何のためにオフィス移転するかというと、社員数が増えるとか規模が拡大するなど、成長するためにオフィスを借りるわけです。最近では『StartPass』(スタートパス)という企業と業務提携を結びました。StartPassさんはスタートアップのためのスタートアップ。経営加速クラウドというソリューション、SaaS、のサービスを提供しています。スタートアップは、経営者といっても経営のことをあまり知らないまま始まり、後から経理などを習得していく人が多い。そこで経営者のコンサルができる、相性のいいVCを紹介することができるのが『StartPass』であり、サンフロンティアのセットアップオフィスを借りたら1年間無料でこのサービスを受けられる施策を実施しています。


成長する過程での環境を『StartPass』が支援してくれるんですね。

小田 目的を長期的かつ本質的にぶらしてはいけない。成長するために移転することを本当に大事にしてほしいです。オフィスの場合は、賃料以外にも水道・光熱費・ネット・清掃ゴミ捨て費・内装費・原状回復費…等々、月50万円のオフィスを借りるといっても2年間で支払うトータル金額は2,000万円近くになるわけです。残念ながら不動産会社はそこまで教えてくれない。本来はそれだけ高い買い物するとなれば、誰かに相談した方がいいじゃないですか。先ずそのことに気付いていただきたいですし、その相談相手が私たちであれたら嬉しいです。

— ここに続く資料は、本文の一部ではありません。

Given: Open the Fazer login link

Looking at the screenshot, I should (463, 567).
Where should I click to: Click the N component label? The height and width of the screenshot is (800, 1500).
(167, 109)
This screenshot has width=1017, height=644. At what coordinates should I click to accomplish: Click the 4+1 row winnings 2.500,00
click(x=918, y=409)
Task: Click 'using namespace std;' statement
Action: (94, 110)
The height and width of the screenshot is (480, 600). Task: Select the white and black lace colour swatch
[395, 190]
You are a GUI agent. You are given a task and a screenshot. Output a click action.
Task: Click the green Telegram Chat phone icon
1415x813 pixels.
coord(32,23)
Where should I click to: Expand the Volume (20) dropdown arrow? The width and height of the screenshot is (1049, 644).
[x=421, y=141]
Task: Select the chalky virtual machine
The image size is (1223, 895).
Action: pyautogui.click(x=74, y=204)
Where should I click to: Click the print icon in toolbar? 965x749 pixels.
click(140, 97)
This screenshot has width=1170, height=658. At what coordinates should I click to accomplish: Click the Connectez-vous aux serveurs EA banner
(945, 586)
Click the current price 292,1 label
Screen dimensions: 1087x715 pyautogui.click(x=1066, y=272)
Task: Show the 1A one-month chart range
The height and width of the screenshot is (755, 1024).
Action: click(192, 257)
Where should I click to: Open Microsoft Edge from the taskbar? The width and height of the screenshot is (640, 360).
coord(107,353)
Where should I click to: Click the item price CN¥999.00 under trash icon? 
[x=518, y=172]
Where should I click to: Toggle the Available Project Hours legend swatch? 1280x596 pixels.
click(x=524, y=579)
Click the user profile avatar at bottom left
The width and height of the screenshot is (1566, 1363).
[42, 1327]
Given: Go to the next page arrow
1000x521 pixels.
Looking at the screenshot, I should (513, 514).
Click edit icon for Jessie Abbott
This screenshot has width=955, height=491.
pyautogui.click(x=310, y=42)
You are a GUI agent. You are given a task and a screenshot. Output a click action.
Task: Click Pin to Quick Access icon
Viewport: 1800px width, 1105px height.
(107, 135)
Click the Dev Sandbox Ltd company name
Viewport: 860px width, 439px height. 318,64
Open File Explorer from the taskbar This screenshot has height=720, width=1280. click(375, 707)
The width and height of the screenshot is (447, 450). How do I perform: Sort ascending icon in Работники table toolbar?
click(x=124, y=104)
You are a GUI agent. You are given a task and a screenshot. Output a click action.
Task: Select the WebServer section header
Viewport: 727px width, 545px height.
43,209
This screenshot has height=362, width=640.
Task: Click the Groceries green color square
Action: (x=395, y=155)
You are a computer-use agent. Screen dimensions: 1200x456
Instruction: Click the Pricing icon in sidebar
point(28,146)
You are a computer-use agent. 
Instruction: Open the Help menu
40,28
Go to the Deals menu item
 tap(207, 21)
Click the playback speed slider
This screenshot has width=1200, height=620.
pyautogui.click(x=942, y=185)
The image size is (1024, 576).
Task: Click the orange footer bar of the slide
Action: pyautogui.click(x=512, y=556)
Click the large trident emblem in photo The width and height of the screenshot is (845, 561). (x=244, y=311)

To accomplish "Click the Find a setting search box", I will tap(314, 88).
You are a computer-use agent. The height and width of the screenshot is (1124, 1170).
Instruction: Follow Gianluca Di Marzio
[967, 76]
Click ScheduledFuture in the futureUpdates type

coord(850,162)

オフィスを借りるということは、家賃の30〜40倍くらいの買い物をすると思ってほしい。自分たちが成長するためのパートナーという考え方で私たちのような存在を認識してほしいなと思います。それを求めていけば、業界全体のリテラシーが上がることにもつながるはずです。

最後に、今後の展望をお聞かせください。

小田 日本の様々な社会課題や未来に起こるであろう問題の糸口は、スタートアップ企業が、どれだけ多く生まれて成長していくかにかかっていると思います。それをサンフロンティアは支えていきたい。スタートアップフレンドリーなオフィスパートナーとして、成長速度と成功確率を上げることにコミットし、寄り添っていきたいと思います。クリエイティブで進化し続ける空間も提供もしていきたいですし、日本の現状に即していないような慣習を少しずつでも変えていきたい。2050年、その先の未来を見据えて、明るい未来を描けるような事業をつくっていきたいです。